While training to provide humanitarian aid in an unnamed warzone, the personal becomes political in this mind-bending, reality-blending play.
In Sami Ibrahim’s new play, directed by Olivier award-winning director Jaz Woodcock-Stewart, three Westerners prepare to provide humanitarian aid in an active warzone. While the location of the warzone itself is unspecified, it is implied to be in the broader area of North Africa / the Middle East. Set in the training centre, Nicki (Mariah Louca) is the stoic, curt facilitator, pushing the students through role-playing scenarios to face the thorny, uncomfortable challenges that await them in their future work. The students, brooding Khaled (Luca Kamleh Chapman), empathetic Sarah (Rosa Robson), and funny-guy Dan (Peter Croboy) grapple with these simulations, finding themselves flustered and frustrated. Questions posed by the training bleed into their own lives, and the political becomes extraordinarily personal in ways wholly unexpected. Short, fragmented scenes speed us through the first half, leading up to a surprisingly more elongated shape of the second act of the show. The participants find themselves falling, almost helplessly, into the world of their role-plays. As the scenes become longer, so the line between reality and fiction, between here and there, begins to blur. Simulations are literally zoomed into by way of a handheld camera – a device that seeks to show us the intense examination the subjects are under, creating dimension in an otherwise restrictive set. The camera becomes our eye as the audience, and the more we view through this new lens, the more reality becomes blurred.

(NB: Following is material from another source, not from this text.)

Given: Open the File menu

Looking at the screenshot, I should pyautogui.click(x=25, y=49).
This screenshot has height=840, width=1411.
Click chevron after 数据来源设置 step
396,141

The most compelling performances happen outside of these role-plays. The soft moments of tenderness between characters when they think themselves to be alone are touching. While it is natural to become absorbed by the horrors of an active warzone, our attention is diverted to the many ways in which these characters’ lives are coloured outside of their training. As we begin to understand why they are there, what their intentions are of going to provide humanitarian aid, it becomes unclear if they themselves are certain. The concerns of white saviorism flow in and out of the discourse and Khaled’s “unique position” is propped up into a somewhat uncomfortable light. The participants try to tread around identity politics and underlying morality, while simultaneously being forced to reckon with the coming crises of morality they might face while providing aid.
Multiple Casualty Incident does not shy away from the disconcerting questions Western humanitarian aid offers in places of crises. Euphemisms abound, they delineation of what is right and what is wrong is investigated with a kind of clarity that makes the concept ever more complicated.